La señorita Marple le miró sorprendida, viendo su rostro preocupado.

—Dígame —le preguntó Christian Gulbrandsen—. ¿Cómo está su salud?

La anciana volvió a sorprenderse.

—A mí me parece que está bien… aparte de su artritismo… y el reuma.

—¿Reuma? Sí. ¿Y el corazón? ¿Lo tiene bien?

—Que yo sepa, sí —la señorita Marple no salía de su asombro—. Pero hasta ayer hacía muchos años que no la veía. Si desea conocer su estado de salud, puede preguntar a alguien de la casa. Por ejemplo, a la señorita Bellever.

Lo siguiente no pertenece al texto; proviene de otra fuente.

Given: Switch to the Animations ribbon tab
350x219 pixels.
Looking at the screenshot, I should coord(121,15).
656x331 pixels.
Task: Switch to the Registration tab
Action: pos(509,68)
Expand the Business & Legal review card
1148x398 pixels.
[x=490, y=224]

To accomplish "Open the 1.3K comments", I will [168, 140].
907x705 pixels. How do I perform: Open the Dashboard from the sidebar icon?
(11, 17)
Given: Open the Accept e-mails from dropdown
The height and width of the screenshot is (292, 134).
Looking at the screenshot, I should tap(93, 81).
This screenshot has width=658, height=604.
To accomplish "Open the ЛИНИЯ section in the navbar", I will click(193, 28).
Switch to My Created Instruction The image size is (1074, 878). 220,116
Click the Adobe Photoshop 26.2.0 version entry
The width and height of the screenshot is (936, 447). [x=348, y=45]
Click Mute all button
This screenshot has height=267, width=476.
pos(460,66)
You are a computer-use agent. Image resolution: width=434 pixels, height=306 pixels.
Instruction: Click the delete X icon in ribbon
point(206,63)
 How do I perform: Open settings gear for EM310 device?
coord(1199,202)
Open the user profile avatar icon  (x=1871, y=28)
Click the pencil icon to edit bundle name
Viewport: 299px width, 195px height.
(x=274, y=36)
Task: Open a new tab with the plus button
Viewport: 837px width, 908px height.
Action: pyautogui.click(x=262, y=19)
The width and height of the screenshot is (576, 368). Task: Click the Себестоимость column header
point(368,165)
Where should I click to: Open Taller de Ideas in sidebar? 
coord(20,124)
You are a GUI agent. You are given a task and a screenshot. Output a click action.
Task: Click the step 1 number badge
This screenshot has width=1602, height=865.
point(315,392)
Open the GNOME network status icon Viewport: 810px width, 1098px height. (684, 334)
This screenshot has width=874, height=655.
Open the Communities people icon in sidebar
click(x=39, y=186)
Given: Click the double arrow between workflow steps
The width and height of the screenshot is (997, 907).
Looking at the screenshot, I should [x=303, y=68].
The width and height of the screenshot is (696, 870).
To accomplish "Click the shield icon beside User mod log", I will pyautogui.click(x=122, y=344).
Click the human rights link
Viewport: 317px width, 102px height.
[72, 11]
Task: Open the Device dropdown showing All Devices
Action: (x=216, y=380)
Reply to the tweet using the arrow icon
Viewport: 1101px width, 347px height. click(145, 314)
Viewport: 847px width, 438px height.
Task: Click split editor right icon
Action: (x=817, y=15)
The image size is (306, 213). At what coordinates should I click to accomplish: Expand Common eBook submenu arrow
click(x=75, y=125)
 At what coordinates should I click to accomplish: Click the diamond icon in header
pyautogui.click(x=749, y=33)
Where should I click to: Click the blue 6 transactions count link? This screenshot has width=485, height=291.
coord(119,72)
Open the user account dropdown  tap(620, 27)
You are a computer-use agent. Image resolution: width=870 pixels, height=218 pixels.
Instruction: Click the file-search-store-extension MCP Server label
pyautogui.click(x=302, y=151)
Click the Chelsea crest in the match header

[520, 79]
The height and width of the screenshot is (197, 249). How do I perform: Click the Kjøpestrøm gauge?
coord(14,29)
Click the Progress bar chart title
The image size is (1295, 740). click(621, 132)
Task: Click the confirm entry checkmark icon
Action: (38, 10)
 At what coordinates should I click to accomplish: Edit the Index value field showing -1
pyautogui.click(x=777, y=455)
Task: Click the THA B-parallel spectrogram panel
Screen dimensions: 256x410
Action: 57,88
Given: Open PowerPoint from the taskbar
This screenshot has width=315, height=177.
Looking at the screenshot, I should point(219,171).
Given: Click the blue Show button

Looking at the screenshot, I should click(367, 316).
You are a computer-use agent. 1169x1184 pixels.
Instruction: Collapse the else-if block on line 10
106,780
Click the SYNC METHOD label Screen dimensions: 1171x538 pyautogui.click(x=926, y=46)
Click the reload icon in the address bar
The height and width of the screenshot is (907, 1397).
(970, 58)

—La señorita Bellever… Sí, a la señorita Bellever o a Mildred.

—Eso mismo, o a Mildred.

La señorita Marple sentíase ligeramente violenta.

Christian Gulbrandsen la miraba fijamente.

—Uno diría que no existe gran simpatía entre la madre y la hija, ¿no es cierto?

—Sí, creo que es así.

—Estoy de acuerdo con usted. Es una pena… su única hija, pero ahí la tiene. Y esa señorita Bellever, ¿cree usted que la aprecia realmente?

—Muchísimo.

—¿Y Carrie Louise confía en la señorita Bellever?

—Eso creo.

Christian Gulbrandsen tenía el ceño fruncido, y habló más para sí que para la señorita Marple.

—Luego está la pequeña Gina…, pero es demasiado joven. Es difícil… —se interrumpió—. Algunas veces es difícil saber qué es lo mejor que puede hacerse. Deseo con toda el alma actuar de un modo conveniente. Tengo particular interés en que no le ocurra ningún mal, ni desgracia a esa querida dama. Pero no es fácil, nada fácil.

En aquel momento entraba la señora Strete.

—Oh, estás aquí, Christian. Nos preguntábamos dónde podías estar. El doctor Maverick desea saber si quieres tratar algún asunto con él.

—¿Está aquí de nuevo el doctor? No, esperaré a que vuelva Lewis.

—Aguarda en el despacho de Lewis. ¿Quieres que le diga…?

—Hablaré yo mismo con él.

Y Gulbrandsen abandonó la habitación. Mildred le vio marchar y luego se volvió a la señorita Marple.

—Me pregunto si ocurrirá algo de particular. Christian está muy cambiado… ¿Le ha dicho algo… grave?

—Sólo me preguntó por la salud de su madre.

—¿Su salud? ¿Por qué habría de preguntárselo a usted?

Mildred habló con aspereza, mientras su rostro alargado enrojecía.

—La verdad, no lo sé.

—La salud de mamá es perfecta. Sorprendente para una mujer de sus años. Mucho mejor que la mía, hasta ahora —hizo una pausa antes de agregar—: Espero que se lo diría.

—La verdad, yo no sé nada de esto. Me preguntó por su corazón.

—¿Su corazón?

—Sí.

—Mi madre no padece del corazón. ¡En absoluto!

—Me alegra mucho saberlo, querida.

—¿Qué extraña idea se le habrá metido en la cabeza a Christian?

—Lo ignoro —repuso la señorita Marple.